Is it possible to get anything out of this one?

http://www.nseindia.com/content/fo/fo_contractsdata.htm

Don't bother trying if this is not a big use case for the product.

Hey Bharath, do you have an example query I can test on this page?

Hey Bharath, i can't access any data from this or any other queries even via the browser - just returns a Not Found. Do you require an account or a local IP to access data from NSEIndia? Or is there another query that works? Thanks

Will check if there is an alternative source

Also, we just published a post you may find interesting: http://blog.kimonolabs.com/2015/04/17/monkeylearn-news-analysis/ - it shows you how to easily crawl news data and extract a signal by analyzing topics & entities. Let me know if this type of data is valuable

Hi Pratap,

Big project you've undertaken, scraping data. I'm looking for insider buying, names, dates, amounts. Best page I've seen for this is finviz.com

Hey Easan, you can create an API to pipe out data from Finviz on a schedule. For example, I made one here: https://www.kimonolabs.com/apis/5vpgzur6 (you can clone it and edit it after signing up for kimono - it's free). You can also check out the CSV data directly without signing up here: https://www.kimonolabs.com/api/csv/5vpgzur6?apikey=ewRZOgAjSfl7FrL6CennivIEp94nsp4Y. Let me know if there are other data sets you'd find useful, or if I can help tweak this one for you.

Thanks, Pratap, for the lightning-fast and complete response. I look forward to working with you.

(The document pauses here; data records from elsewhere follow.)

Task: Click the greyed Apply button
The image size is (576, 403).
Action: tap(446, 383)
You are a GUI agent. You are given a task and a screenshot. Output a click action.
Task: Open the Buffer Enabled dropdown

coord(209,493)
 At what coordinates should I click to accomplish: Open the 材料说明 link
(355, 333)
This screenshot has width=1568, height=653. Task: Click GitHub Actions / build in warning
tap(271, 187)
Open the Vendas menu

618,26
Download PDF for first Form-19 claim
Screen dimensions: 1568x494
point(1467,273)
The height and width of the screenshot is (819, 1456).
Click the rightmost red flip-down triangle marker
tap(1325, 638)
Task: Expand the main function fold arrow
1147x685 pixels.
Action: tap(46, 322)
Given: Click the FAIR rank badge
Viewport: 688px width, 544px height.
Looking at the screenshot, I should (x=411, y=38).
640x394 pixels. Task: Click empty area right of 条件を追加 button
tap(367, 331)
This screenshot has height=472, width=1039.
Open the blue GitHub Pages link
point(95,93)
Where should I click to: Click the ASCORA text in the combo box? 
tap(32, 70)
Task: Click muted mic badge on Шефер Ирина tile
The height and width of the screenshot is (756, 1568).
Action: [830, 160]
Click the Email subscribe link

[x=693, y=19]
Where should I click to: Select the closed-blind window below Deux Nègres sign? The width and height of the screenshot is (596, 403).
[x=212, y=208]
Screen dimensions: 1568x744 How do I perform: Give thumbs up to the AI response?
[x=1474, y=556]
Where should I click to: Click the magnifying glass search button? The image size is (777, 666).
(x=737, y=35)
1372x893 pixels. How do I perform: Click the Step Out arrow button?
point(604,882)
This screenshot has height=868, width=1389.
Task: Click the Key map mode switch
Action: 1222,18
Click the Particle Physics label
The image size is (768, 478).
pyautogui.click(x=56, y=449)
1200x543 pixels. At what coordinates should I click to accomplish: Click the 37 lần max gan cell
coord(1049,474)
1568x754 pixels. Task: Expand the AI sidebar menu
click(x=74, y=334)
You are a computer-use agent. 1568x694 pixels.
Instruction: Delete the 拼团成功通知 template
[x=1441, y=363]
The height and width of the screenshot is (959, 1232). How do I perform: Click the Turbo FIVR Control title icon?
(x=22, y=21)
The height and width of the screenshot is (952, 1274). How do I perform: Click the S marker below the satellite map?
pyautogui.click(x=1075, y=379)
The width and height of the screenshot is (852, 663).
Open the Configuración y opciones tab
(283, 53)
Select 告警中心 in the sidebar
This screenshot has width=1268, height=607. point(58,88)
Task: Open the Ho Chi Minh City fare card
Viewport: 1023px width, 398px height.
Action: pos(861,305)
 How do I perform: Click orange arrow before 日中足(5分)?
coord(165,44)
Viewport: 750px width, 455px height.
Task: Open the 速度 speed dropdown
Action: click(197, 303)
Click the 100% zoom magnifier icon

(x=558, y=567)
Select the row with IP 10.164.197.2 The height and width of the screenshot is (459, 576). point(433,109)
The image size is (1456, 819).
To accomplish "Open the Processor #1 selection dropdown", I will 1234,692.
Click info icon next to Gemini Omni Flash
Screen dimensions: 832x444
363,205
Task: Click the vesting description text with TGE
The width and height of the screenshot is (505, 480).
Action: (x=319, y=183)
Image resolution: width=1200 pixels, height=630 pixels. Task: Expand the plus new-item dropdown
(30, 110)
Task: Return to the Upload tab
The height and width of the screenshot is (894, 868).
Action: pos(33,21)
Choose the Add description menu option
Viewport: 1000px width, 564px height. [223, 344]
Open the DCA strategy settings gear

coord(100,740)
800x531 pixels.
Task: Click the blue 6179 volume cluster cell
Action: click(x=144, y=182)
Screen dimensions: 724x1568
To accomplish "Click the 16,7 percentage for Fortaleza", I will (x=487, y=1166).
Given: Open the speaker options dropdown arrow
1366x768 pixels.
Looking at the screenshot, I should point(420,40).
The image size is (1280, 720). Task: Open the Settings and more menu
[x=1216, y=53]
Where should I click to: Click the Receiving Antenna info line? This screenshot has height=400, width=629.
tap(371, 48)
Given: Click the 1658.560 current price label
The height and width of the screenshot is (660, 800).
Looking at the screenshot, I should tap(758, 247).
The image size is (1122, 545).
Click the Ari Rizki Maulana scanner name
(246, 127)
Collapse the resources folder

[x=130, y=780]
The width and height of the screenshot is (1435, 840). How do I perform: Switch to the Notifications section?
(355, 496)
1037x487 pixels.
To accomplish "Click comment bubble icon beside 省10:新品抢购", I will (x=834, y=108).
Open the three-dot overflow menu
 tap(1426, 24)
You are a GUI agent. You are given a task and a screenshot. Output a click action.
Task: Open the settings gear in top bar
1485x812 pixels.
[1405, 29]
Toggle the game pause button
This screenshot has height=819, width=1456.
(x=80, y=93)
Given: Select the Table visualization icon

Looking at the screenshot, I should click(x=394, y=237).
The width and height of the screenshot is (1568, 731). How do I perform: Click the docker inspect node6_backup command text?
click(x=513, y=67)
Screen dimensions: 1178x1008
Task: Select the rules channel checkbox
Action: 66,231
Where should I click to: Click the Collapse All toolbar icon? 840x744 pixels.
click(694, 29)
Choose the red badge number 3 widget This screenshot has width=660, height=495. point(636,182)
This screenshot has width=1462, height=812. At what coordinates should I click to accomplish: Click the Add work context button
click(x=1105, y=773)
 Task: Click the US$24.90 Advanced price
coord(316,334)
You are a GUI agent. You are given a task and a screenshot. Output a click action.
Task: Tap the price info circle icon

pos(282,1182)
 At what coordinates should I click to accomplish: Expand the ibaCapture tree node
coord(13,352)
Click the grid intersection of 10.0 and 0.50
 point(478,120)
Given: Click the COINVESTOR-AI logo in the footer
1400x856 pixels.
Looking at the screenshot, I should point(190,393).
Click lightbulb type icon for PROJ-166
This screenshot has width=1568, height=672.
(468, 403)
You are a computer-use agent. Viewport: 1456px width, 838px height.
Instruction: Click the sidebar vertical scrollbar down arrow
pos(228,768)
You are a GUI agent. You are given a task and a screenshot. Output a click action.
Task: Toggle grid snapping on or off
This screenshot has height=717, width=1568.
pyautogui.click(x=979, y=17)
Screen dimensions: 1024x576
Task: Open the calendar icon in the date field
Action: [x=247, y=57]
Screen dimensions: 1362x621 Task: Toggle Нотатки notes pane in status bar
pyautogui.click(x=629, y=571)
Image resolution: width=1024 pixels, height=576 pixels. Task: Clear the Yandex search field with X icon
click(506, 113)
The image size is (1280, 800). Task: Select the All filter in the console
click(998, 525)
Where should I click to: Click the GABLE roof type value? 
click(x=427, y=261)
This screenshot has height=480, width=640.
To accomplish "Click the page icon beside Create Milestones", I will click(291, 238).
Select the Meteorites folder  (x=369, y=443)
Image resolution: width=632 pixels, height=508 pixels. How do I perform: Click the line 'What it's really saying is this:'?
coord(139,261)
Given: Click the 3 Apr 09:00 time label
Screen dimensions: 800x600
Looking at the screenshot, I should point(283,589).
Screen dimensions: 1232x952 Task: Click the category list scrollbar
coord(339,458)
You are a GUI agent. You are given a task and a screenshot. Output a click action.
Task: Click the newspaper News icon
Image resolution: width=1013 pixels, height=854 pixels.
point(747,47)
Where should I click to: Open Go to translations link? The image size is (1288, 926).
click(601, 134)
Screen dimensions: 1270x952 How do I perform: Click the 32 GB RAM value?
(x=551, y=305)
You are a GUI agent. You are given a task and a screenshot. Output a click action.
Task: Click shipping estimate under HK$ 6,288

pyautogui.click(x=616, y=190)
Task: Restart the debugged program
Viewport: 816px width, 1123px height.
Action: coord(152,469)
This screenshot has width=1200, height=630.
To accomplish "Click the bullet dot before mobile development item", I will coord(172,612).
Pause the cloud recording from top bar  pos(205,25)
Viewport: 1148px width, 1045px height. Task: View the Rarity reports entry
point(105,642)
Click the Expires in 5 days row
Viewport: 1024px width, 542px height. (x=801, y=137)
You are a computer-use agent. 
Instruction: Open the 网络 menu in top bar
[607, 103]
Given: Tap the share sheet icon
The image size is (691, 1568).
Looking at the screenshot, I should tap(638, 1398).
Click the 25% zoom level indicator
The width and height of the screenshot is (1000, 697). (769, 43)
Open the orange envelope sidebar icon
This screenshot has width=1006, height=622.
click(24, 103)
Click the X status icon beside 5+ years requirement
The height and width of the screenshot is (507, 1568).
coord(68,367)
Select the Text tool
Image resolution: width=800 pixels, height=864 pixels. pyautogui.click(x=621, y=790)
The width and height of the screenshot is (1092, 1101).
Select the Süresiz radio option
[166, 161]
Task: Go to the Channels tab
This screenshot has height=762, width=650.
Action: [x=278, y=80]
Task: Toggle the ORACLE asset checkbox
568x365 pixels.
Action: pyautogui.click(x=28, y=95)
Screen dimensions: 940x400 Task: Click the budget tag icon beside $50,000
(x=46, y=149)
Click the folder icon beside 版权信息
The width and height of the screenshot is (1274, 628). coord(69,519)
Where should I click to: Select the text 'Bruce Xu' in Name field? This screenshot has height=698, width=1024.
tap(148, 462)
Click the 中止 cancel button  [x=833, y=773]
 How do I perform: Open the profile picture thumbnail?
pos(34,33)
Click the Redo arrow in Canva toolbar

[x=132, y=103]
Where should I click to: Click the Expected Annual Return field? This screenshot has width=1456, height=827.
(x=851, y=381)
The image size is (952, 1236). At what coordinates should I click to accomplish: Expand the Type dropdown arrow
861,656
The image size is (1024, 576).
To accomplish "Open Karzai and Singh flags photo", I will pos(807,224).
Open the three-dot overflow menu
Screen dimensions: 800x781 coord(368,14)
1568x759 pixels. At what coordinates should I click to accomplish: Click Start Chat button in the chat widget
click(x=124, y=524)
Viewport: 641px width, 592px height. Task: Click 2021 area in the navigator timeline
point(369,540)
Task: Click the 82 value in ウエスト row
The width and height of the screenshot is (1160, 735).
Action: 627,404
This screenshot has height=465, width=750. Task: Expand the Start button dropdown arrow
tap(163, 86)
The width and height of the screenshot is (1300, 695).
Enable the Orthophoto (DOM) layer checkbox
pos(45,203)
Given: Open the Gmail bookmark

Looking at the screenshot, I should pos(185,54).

Would love data scraping to help back test scripts on international markets (such as Australia)

www.netqoute.com.au comes to mind or gurufocus?

Hi Ciaran, you will be able to login to netquote and get this data, using kimono's Auth capability. Here's a tutorial on setting up an Auth API that logs in for you on a schedule and gets the data you need. Let me know if this works. If you're running int trouble let me know - I'd personally love to help you get set up and running.